Collectively, this research shows that some three out of four adults make charitable gifts during the holiday season. Among adults who regularly make charitable gifts, more than 90 percent give during this time frame. A survey by Charity Navigator found that, on average, charities receive 41 percent of annual contributions during the final few weeks of the year. Other estimates from the nonprofit sector find that 30 to 40 percent of gifts from individuals occur from mid-November through Dec. 31.

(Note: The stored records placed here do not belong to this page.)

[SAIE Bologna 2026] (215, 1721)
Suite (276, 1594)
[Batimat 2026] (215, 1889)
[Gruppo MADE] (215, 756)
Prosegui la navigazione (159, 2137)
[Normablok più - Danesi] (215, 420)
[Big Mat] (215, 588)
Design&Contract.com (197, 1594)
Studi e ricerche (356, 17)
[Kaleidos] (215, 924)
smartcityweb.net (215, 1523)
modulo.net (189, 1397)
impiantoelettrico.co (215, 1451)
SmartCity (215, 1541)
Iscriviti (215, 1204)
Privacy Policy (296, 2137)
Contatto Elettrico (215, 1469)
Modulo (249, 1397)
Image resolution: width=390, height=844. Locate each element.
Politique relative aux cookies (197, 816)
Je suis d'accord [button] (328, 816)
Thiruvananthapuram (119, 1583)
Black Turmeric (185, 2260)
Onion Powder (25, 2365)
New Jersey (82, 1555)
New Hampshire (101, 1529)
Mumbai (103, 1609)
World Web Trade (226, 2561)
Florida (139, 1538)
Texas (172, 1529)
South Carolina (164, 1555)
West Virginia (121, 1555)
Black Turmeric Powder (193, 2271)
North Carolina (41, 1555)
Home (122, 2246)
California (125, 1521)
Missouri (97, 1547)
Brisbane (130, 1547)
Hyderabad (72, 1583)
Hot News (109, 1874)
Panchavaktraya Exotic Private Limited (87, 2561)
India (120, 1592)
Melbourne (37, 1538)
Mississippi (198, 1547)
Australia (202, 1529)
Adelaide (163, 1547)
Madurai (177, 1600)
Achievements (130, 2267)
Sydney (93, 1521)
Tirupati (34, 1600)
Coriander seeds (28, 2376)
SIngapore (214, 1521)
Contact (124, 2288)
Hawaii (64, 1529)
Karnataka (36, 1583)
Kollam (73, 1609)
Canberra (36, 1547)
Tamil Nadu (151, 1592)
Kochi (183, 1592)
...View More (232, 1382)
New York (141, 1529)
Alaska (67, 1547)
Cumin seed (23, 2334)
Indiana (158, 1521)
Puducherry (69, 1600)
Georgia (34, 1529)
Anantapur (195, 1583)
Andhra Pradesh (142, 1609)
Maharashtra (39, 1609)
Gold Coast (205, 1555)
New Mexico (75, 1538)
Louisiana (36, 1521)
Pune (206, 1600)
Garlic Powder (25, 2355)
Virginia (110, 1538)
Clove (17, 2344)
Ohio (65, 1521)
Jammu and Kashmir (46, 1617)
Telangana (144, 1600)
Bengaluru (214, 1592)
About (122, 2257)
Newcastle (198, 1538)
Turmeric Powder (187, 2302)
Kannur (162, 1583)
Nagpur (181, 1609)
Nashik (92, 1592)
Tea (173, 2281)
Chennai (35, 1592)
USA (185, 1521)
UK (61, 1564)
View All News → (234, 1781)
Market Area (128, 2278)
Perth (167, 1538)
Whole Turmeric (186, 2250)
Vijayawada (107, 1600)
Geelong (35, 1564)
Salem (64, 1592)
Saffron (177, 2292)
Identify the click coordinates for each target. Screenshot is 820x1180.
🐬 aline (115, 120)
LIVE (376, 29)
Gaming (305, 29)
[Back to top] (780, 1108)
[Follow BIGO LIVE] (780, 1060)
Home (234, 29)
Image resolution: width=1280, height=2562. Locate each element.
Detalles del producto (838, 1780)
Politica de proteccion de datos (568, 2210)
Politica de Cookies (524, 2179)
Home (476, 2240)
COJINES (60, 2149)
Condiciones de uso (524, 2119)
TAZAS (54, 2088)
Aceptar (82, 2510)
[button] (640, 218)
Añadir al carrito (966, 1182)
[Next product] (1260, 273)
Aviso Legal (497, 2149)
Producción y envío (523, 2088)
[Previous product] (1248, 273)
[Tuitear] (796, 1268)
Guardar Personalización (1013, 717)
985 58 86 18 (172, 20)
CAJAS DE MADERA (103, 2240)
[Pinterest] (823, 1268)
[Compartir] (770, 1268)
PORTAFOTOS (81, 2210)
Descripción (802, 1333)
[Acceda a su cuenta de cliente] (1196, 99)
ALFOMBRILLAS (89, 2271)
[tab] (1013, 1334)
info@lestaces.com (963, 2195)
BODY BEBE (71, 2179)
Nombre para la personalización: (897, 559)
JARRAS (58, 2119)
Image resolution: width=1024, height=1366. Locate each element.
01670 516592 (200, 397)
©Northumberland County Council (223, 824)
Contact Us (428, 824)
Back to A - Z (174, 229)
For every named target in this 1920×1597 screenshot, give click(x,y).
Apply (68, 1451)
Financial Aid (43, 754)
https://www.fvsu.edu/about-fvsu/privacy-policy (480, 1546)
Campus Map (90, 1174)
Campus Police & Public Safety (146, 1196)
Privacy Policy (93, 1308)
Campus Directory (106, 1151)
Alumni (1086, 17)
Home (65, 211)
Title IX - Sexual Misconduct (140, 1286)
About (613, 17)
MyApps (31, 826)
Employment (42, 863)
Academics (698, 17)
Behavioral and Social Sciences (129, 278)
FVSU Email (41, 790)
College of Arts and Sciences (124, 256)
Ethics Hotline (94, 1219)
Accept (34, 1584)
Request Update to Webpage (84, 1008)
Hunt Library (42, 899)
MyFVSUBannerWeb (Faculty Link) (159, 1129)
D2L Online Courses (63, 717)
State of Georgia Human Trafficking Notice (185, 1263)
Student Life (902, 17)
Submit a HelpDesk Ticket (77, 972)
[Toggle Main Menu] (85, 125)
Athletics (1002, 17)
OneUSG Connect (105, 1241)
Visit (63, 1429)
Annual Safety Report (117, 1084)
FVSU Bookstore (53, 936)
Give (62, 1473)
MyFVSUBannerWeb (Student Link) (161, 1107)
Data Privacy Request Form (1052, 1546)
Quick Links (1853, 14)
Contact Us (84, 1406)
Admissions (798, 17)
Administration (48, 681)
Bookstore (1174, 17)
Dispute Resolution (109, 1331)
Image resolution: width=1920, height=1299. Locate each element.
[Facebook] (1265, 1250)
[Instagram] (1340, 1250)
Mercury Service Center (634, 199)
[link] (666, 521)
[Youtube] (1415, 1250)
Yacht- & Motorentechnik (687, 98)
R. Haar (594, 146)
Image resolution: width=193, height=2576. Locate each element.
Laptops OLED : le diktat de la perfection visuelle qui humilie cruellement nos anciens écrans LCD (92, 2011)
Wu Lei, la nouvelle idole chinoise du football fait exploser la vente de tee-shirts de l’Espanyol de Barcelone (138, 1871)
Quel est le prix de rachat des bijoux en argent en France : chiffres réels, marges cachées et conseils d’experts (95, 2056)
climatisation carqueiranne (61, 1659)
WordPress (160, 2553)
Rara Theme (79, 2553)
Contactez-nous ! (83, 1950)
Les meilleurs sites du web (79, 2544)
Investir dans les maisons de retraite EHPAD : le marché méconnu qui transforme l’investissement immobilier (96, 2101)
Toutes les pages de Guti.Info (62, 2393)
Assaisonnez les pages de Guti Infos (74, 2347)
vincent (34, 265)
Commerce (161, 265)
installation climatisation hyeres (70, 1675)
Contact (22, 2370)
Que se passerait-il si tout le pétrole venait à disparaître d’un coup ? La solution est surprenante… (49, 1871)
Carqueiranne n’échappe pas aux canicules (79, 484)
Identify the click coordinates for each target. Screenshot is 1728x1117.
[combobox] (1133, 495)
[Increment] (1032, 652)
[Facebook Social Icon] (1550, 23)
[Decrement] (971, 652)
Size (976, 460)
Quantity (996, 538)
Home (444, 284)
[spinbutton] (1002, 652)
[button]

A report by the Nonprofit Research Collaborative found a strong surge in year-end giving in 2011. The same report found that most nonprofits use a variety of fundraising approaches or communications channels, including direct mail, major gift solicitations, online appeals, events and more.
Plans deserve attention
Given the vital importance of year-end giving, those responsible for overall fundraising should give special attention to their plans for the critical holiday giving season. It may be useful to consider the Sharpe Gift Planning Matrix© as a tool to assist in this process.
Most nonprofits have a relatively small number of wealthy donors who have the capacity to make special or major gifts of cash, securities or other property. They are found in the A1, B1 and C1 boxes and should be segmented for special attention. For example, IRS figures reveal that 98 percent of gifts of appreciated securities are made by wealthier donors age 45 and older. If that group is overly large, it may be wise to focus on the 65-plus age segment that made 63 percent of gifts of appreciated securities in recent years. These wealthier donors are more likely to itemize their tax deductions and to be negatively affected in the future by pending and proposed tax law changes. Based upon IRS tax return data, these higher income donors account for the majority of all charitable giving dollars in America each year.
While you should not ignore the masses of regular donors of more moderate means, it may be wise to give extra attention to a small number of donors who have the capacity to make larger gifts. A combination of communications channels should be considered for the highest-capacity donors and prospects. Depending upon staffing and organization considerations, personal visits, telephone calls, group meetings or special events, direct mail and online approaches all may be appropriate.
This year it may be wise to consider taking steps to directly counter tax and economic uncertainty. While taxes are rarely the primary motivation for a charitable gift, tax considerations may influence the size, timing and form that a gift may take. Many high-income donors have been advised or have read about the possibility of putting off gifts until next year because of possible future tax rate increases. Unfortunately, this advice could prove to be erroneous if pending or proposed changes are enacted to limit the tax savings for charitable gifts.
You should be prepared to inform and educate high-end donors who are likely to itemize charitable deductions that putting off gifts this year will result in higher taxes next spring. Further, those who anticipate realizing additional income or capital gains this year may be relieved to learn that charitable gifts this year may serve to reduce taxes that would otherwise be due.